Exclude the pictures and retype the entries as written.

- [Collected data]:
== Segment start ==
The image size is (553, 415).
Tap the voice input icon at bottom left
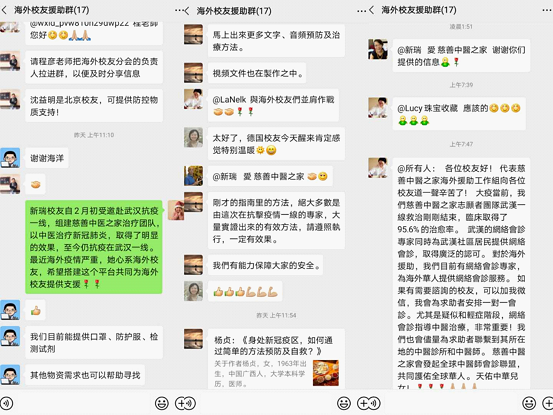(x=6, y=403)
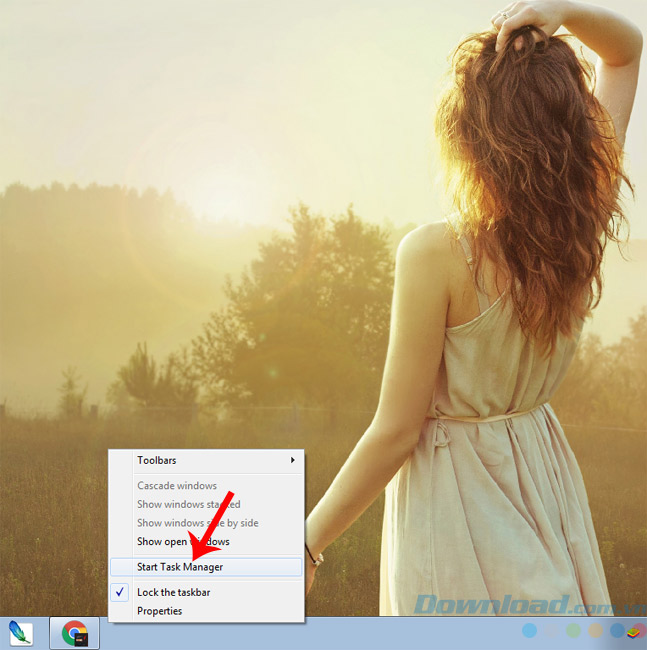Select Properties in the context menu

coord(160,611)
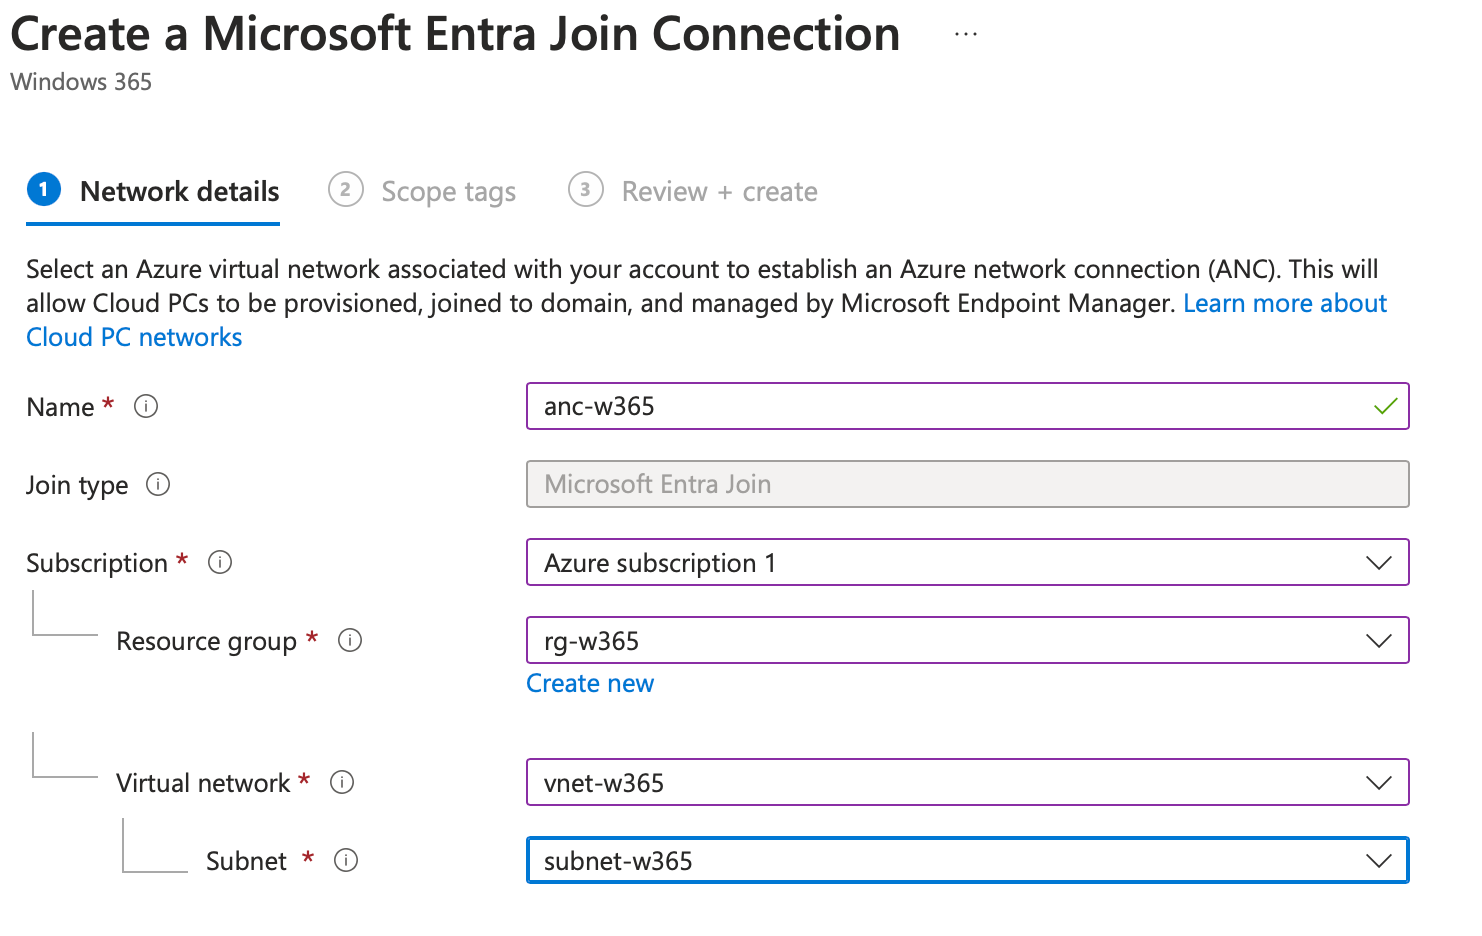Click the info icon next to Name
The height and width of the screenshot is (936, 1482).
coord(146,407)
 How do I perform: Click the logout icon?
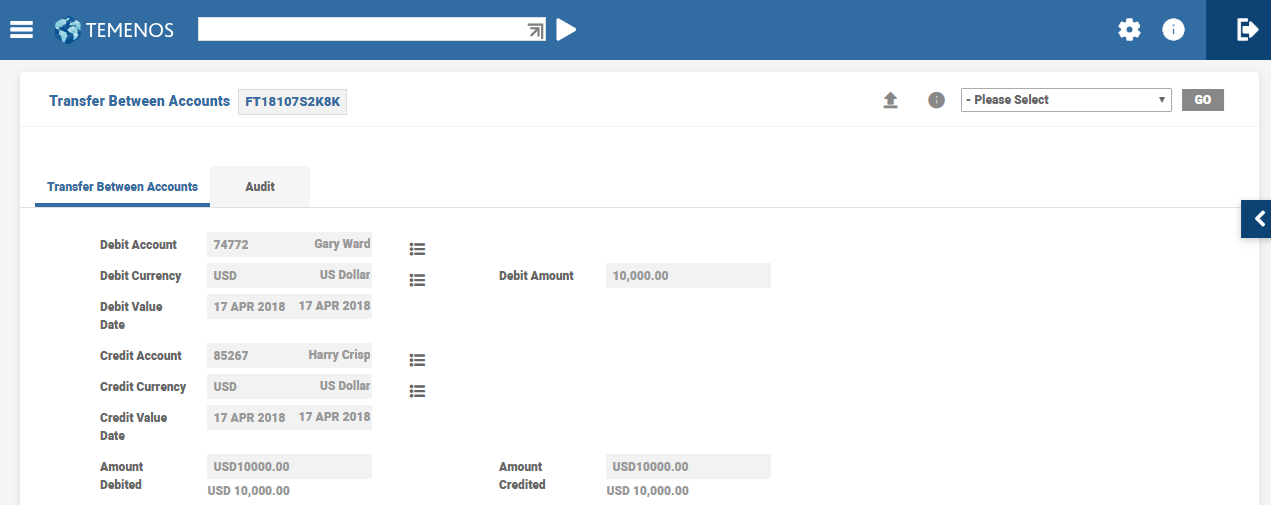pyautogui.click(x=1246, y=30)
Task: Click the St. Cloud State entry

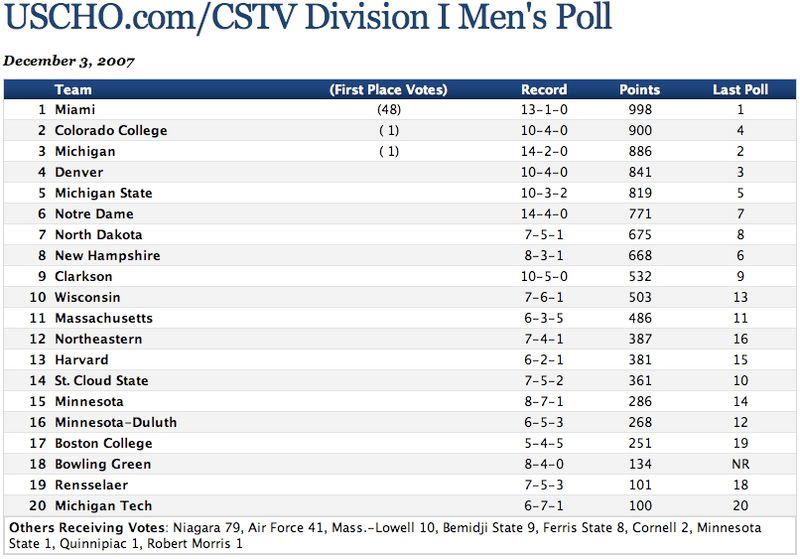Action: coord(102,381)
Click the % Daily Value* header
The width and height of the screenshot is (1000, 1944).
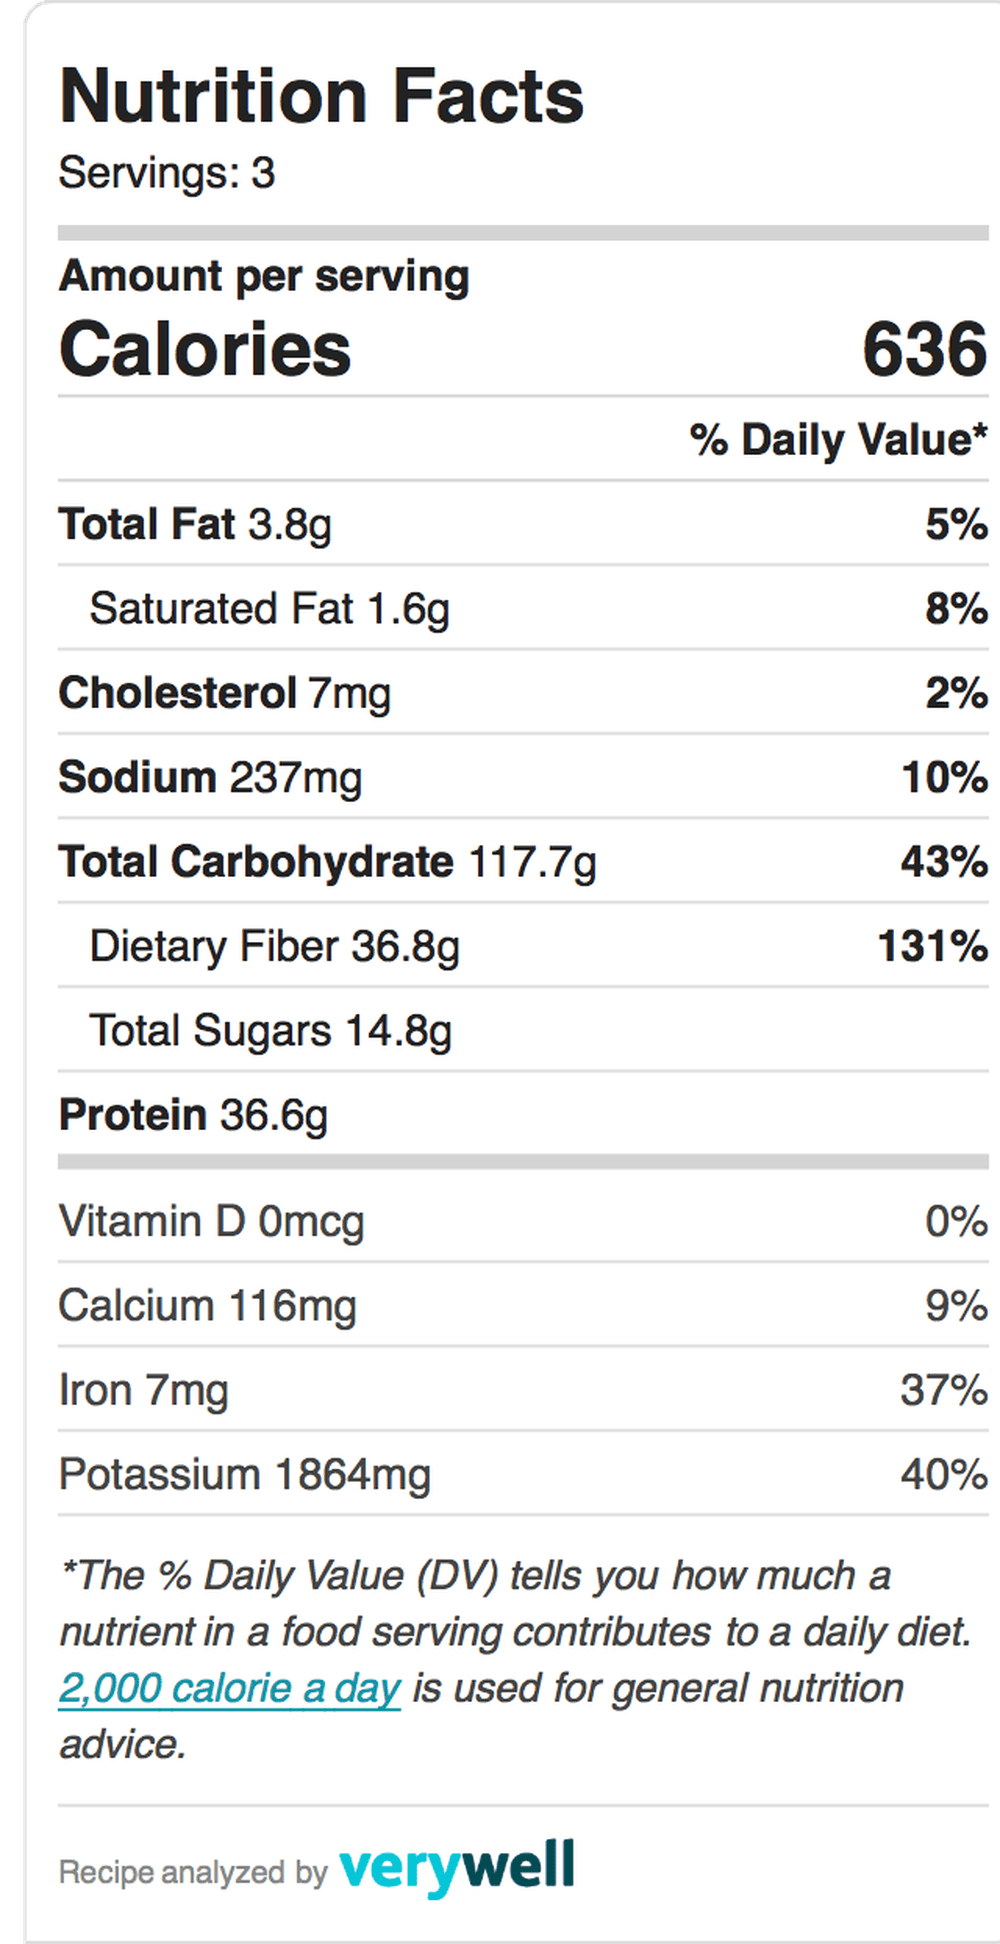click(838, 440)
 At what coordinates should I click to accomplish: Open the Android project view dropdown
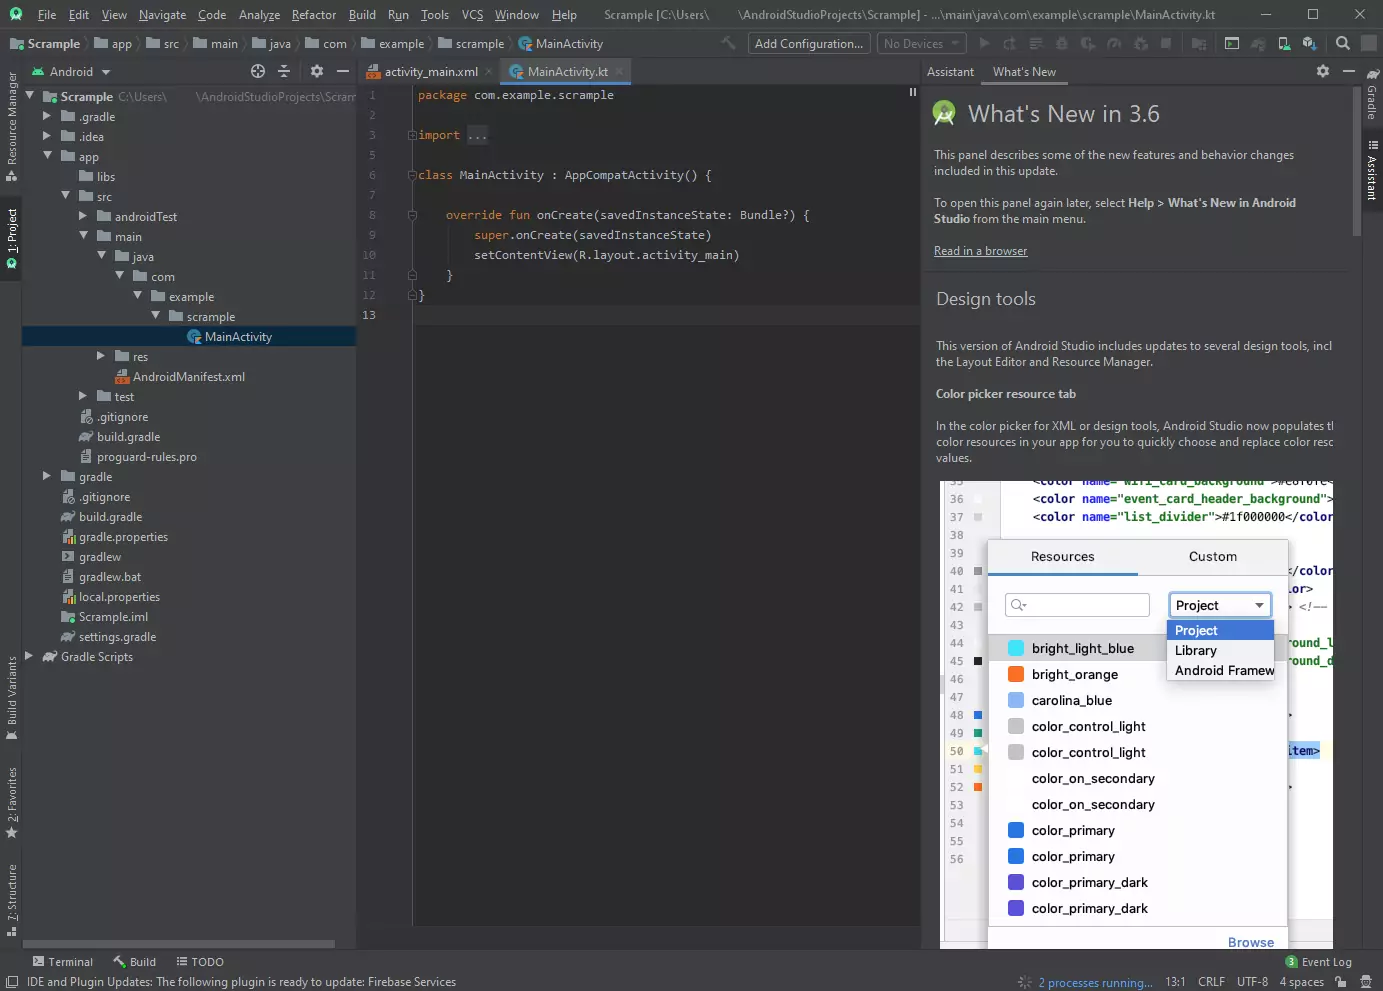[x=71, y=72]
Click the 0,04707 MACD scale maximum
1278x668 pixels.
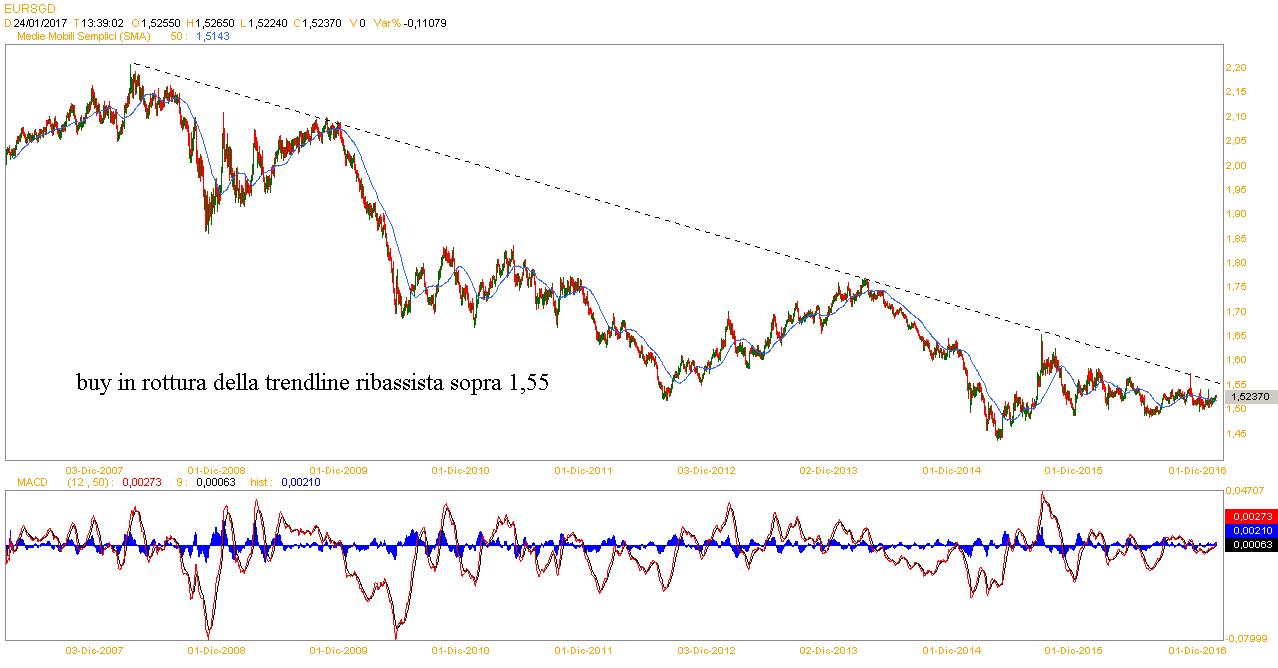tap(1247, 491)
== Segment end ==
- [Task answer]:
The image size is (553, 415).
Tap the voice input icon at bottom left
(x=6, y=403)
Select Properties in the context menu

coord(160,611)
Click the info icon next to Name
The height and width of the screenshot is (936, 1482).
coord(146,407)
 How do I perform: Click the logout icon?
pyautogui.click(x=1246, y=30)
Task: Click the St. Cloud State entry

Action: coord(102,381)
Click the % Daily Value* header
The width and height of the screenshot is (1000, 1944).
click(838, 440)
 At what coordinates should I click to accomplish: Open the Android project view dropdown
[x=71, y=72]
Click the 0,04707 MACD scale maximum
1278x668 pixels.
tap(1247, 491)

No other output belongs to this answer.